[Text under study — start]

I am not knowledgeable enough to concoct an explanation for why a tube based motor controller might outperform a solid state one, for performing the function required in the Brinkmann system. 

You need look no further than the NASA Apollo space program.

They bought up most the the Marantz 9 tube power amplifiers when they were launched and used them for power controllers to provide fast power switching.

Similarly I had a friend who built massive mono blocks - 2kw transformers used for the input stages, 5kw transformers used for the output stages. He designed up a rectification circuit using 6550's because the off the shelf rectifiers were melting and could not switch fast enough.


I don't think the NASA story or the friend story are very relevant to either the question of why some llisteners claim to prefer the tube power supply for a Bergmann turntable over the SS alternative or to the question of using an SMPS vs an LPS to drive the Phoenix Engineering power source that in turn drives a turntable motor.  But I also don't claim to know whether or not substituting the SMPS for an LPS would make an audible difference.  Like I have tried to say at least twice, there is no predicting what listener bias can do to one's perception of SQ in that case. I do say that Bill Carlin is a very competent engineer and that I would trust him to design a very good SMPS for his equipment.

I don't think the NASA story or the friend story are very relevant to either the question of why some llisteners claim to prefer the tube power supply for a Bergmann turntable over the SS alternative 

If you cant understand the difference between how tube and solid state rectification behaves then you probably should not be modding your equipment. Their conversion and the way they release of energy into the circuit is completely different.

[Text under study — finish]

▶ **Work to complete**
**A)** Answer these about the turntable power supply discussion:
(i) What amplifiers did the Apollo space program buy up to use as power controllers?
(ii) What did the friend use in the rectification circuit for his mono blocks?
(iii) Who does the text call a very competent engineer?
**B)** Output the passage of the turntable power supply discussion from "They bought up" up to and including "switch fast enough.", unchanged.

[Exercise data — start]

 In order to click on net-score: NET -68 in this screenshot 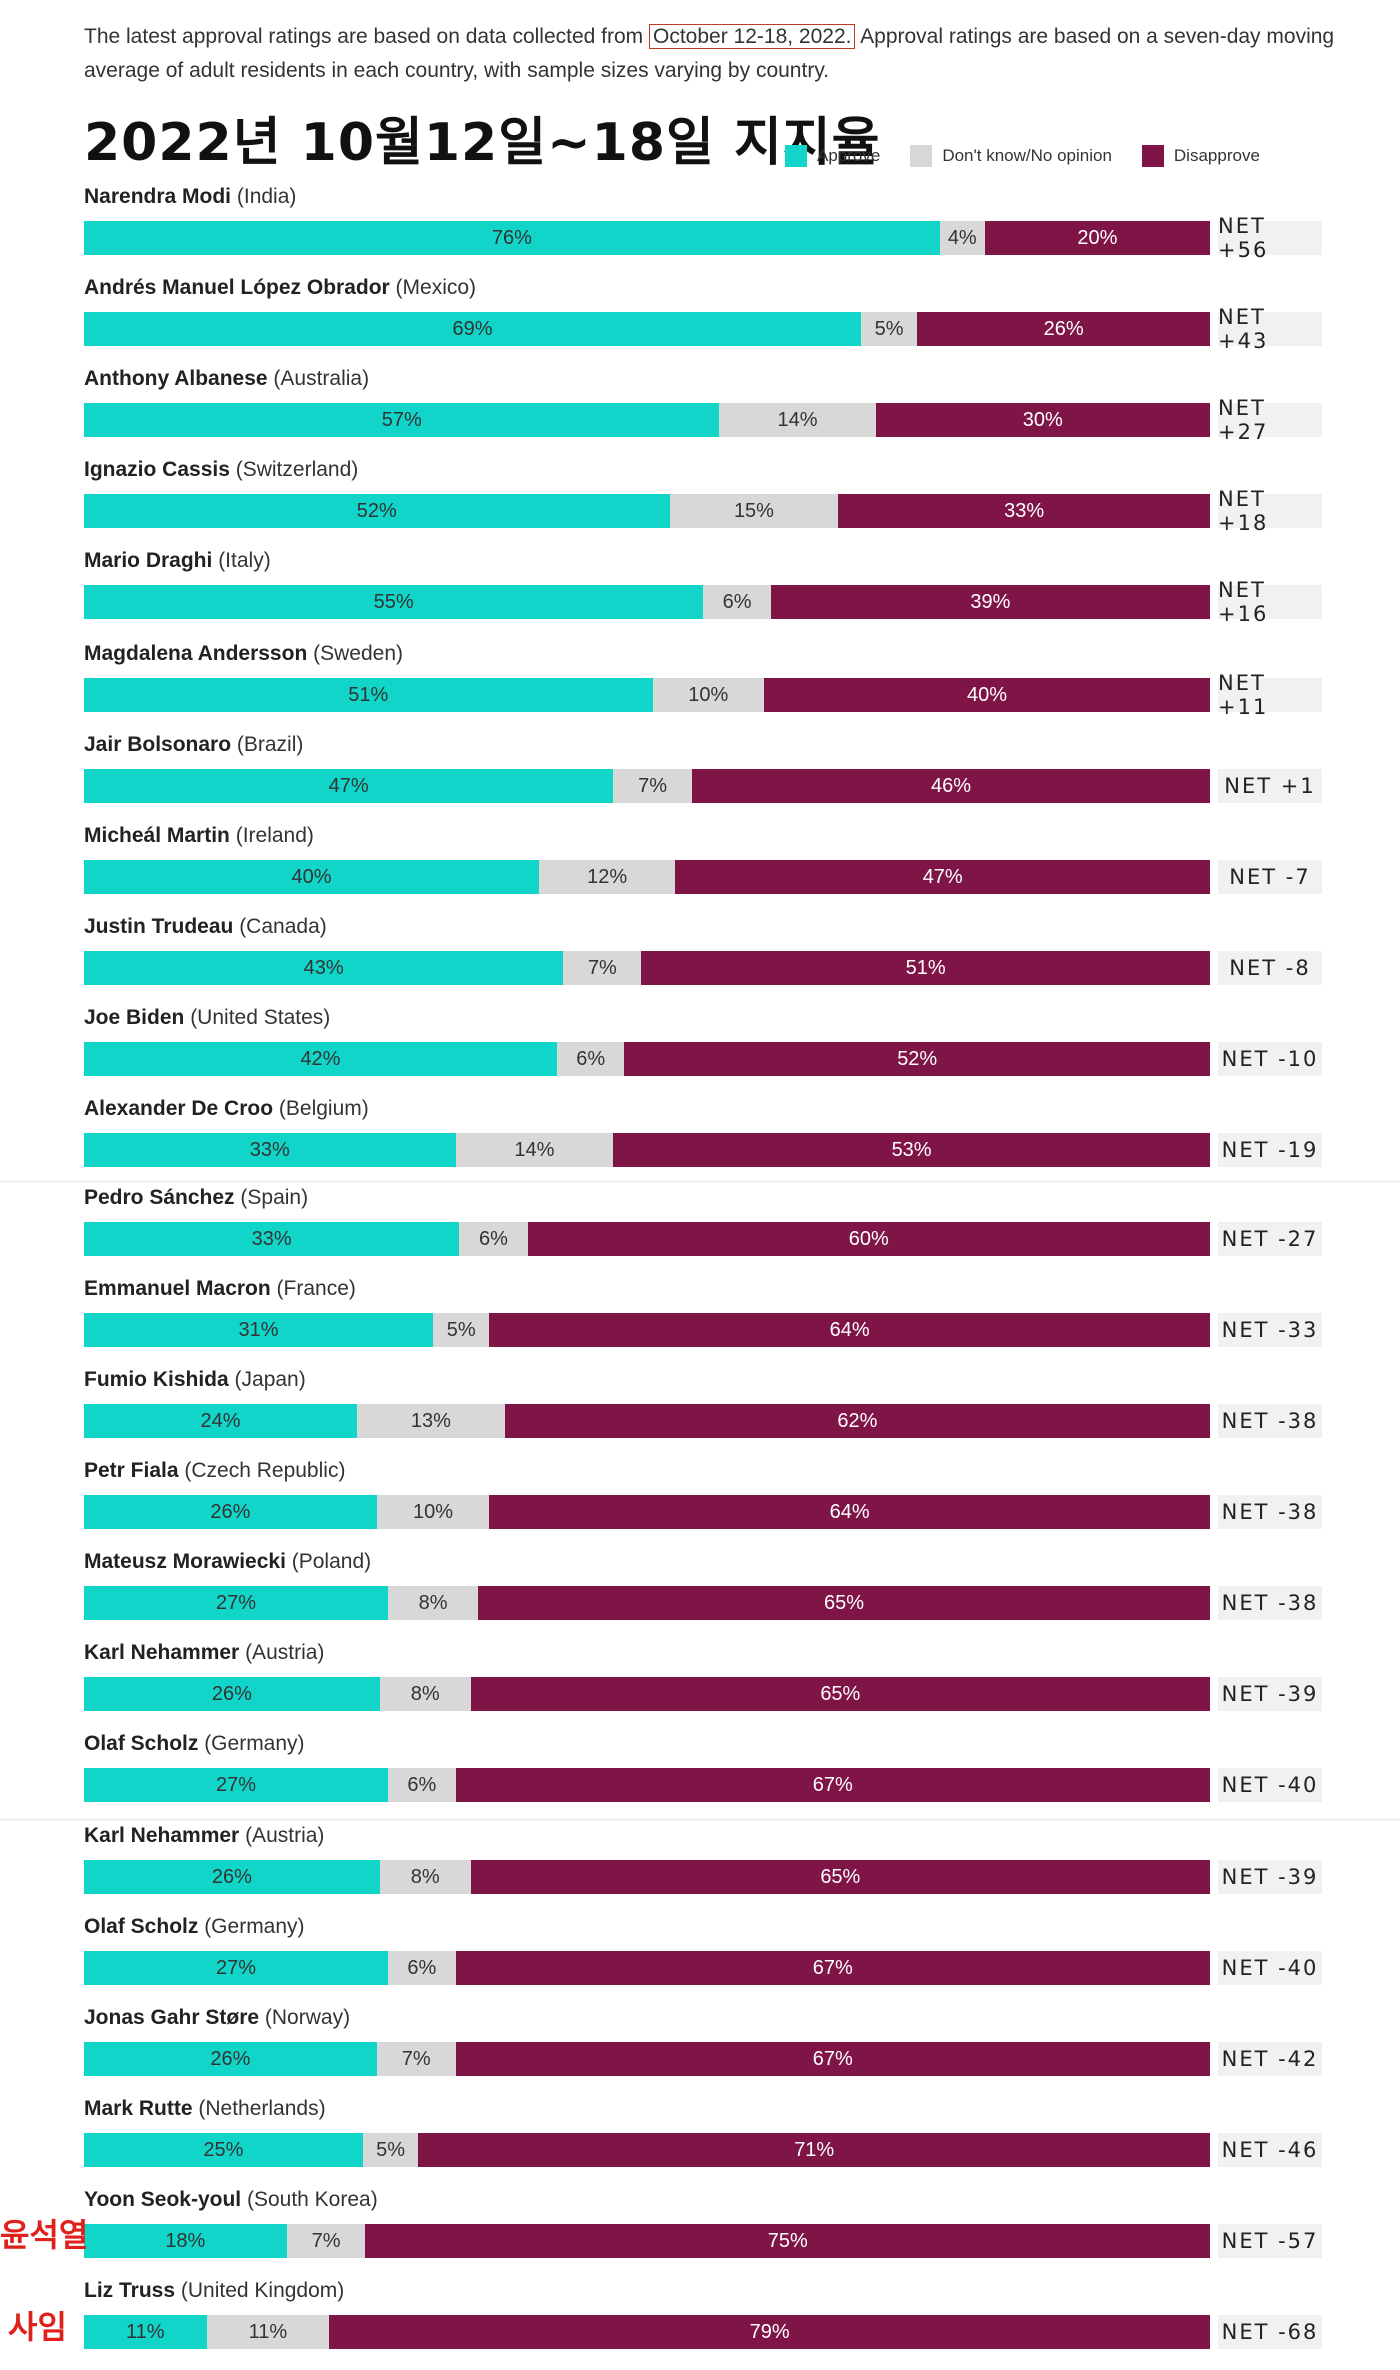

[Exercise data — finish]

▶ **Responses**
**A)**
(i) Marantz 9 tube power amplifiers
(ii) 6550's
(iii) Bill Carlin

**B)**
They bought up most the the Marantz 9 tube power amplifiers when they were launched and used them for power controllers to provide fast power switching.

Similarly I had a friend who built massive mono blocks - 2kw transformers used for the input stages, 5kw transformers used for the output stages. He designed up a rectification circuit using 6550's because the off the shelf rectifiers were melting and could not switch fast enough.